Collected data
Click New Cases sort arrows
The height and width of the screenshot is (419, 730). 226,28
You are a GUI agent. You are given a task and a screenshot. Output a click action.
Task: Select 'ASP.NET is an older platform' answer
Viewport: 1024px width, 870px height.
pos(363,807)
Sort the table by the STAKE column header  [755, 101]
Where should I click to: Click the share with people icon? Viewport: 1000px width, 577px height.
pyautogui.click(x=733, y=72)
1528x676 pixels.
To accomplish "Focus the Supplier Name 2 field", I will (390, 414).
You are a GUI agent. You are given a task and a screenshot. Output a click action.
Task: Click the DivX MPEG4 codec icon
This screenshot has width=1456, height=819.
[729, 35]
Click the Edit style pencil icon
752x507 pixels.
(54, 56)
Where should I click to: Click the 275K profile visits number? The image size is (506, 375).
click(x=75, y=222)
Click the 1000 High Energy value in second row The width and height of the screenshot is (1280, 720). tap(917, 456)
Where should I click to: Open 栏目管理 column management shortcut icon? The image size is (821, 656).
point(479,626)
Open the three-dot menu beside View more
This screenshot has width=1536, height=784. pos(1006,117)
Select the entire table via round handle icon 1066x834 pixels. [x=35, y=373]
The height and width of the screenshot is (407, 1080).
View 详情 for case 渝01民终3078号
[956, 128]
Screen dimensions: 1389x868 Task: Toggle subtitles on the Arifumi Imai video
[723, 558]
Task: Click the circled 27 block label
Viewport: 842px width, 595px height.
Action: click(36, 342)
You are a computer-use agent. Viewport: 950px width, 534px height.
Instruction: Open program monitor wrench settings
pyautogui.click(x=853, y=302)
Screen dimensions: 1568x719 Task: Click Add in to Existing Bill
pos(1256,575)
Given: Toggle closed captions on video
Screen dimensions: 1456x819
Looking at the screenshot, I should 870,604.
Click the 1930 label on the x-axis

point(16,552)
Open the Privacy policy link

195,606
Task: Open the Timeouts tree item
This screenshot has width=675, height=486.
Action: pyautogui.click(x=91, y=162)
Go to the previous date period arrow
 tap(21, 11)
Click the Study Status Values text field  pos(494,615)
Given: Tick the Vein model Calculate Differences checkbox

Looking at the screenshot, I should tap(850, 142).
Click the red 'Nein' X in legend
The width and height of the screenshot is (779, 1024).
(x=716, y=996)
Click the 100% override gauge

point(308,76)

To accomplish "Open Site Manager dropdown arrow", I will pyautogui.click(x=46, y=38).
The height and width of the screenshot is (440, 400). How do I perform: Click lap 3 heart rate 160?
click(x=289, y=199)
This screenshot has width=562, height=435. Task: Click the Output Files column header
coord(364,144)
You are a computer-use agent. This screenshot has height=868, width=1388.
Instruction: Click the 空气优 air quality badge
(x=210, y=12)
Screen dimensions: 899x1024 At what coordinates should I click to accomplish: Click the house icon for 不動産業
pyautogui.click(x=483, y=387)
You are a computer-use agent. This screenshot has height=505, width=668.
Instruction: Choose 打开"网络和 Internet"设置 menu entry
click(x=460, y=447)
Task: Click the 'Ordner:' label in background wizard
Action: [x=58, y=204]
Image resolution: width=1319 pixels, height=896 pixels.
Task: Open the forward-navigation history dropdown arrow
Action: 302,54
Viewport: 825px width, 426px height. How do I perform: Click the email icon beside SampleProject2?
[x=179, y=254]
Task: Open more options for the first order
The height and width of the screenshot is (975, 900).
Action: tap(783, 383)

# INSTRUCTIONS TO FOLLOW
The full set of lines above should be retyped without a single change.

# ANSWER FOR THIS EXERCISE
Click New Cases sort arrows
The height and width of the screenshot is (419, 730). 226,28
You are a GUI agent. You are given a task and a screenshot. Output a click action.
Task: Select 'ASP.NET is an older platform' answer
Viewport: 1024px width, 870px height.
pos(363,807)
Sort the table by the STAKE column header  [755, 101]
Where should I click to: Click the share with people icon? Viewport: 1000px width, 577px height.
pyautogui.click(x=733, y=72)
1528x676 pixels.
To accomplish "Focus the Supplier Name 2 field", I will (390, 414).
You are a GUI agent. You are given a task and a screenshot. Output a click action.
Task: Click the DivX MPEG4 codec icon
This screenshot has width=1456, height=819.
[729, 35]
Click the Edit style pencil icon
752x507 pixels.
(54, 56)
Where should I click to: Click the 275K profile visits number? The image size is (506, 375).
click(x=75, y=222)
Click the 1000 High Energy value in second row The width and height of the screenshot is (1280, 720). tap(917, 456)
Where should I click to: Open 栏目管理 column management shortcut icon? The image size is (821, 656).
point(479,626)
Open the three-dot menu beside View more
This screenshot has width=1536, height=784. pos(1006,117)
Select the entire table via round handle icon 1066x834 pixels. [x=35, y=373]
The height and width of the screenshot is (407, 1080).
View 详情 for case 渝01民终3078号
[956, 128]
Screen dimensions: 1389x868 Task: Toggle subtitles on the Arifumi Imai video
[723, 558]
Task: Click the circled 27 block label
Viewport: 842px width, 595px height.
Action: click(36, 342)
You are a computer-use agent. Viewport: 950px width, 534px height.
Instruction: Open program monitor wrench settings
pyautogui.click(x=853, y=302)
Screen dimensions: 1568x719 Task: Click Add in to Existing Bill
pos(1256,575)
Given: Toggle closed captions on video
Screen dimensions: 1456x819
Looking at the screenshot, I should 870,604.
Click the 1930 label on the x-axis

point(16,552)
Open the Privacy policy link

195,606
Task: Open the Timeouts tree item
This screenshot has width=675, height=486.
Action: pyautogui.click(x=91, y=162)
Go to the previous date period arrow
 tap(21, 11)
Click the Study Status Values text field  pos(494,615)
Given: Tick the Vein model Calculate Differences checkbox

Looking at the screenshot, I should tap(850, 142).
Click the red 'Nein' X in legend
The width and height of the screenshot is (779, 1024).
(x=716, y=996)
Click the 100% override gauge

point(308,76)

To accomplish "Open Site Manager dropdown arrow", I will pyautogui.click(x=46, y=38).
The height and width of the screenshot is (440, 400). How do I perform: Click lap 3 heart rate 160?
click(x=289, y=199)
This screenshot has width=562, height=435. Task: Click the Output Files column header
coord(364,144)
You are a computer-use agent. This screenshot has height=868, width=1388.
Instruction: Click the 空气优 air quality badge
(x=210, y=12)
Screen dimensions: 899x1024 At what coordinates should I click to accomplish: Click the house icon for 不動産業
pyautogui.click(x=483, y=387)
You are a computer-use agent. This screenshot has height=505, width=668.
Instruction: Choose 打开"网络和 Internet"设置 menu entry
click(x=460, y=447)
Task: Click the 'Ordner:' label in background wizard
Action: [x=58, y=204]
Image resolution: width=1319 pixels, height=896 pixels.
Task: Open the forward-navigation history dropdown arrow
Action: 302,54
Viewport: 825px width, 426px height. How do I perform: Click the email icon beside SampleProject2?
[x=179, y=254]
Task: Open more options for the first order
The height and width of the screenshot is (975, 900).
Action: tap(783, 383)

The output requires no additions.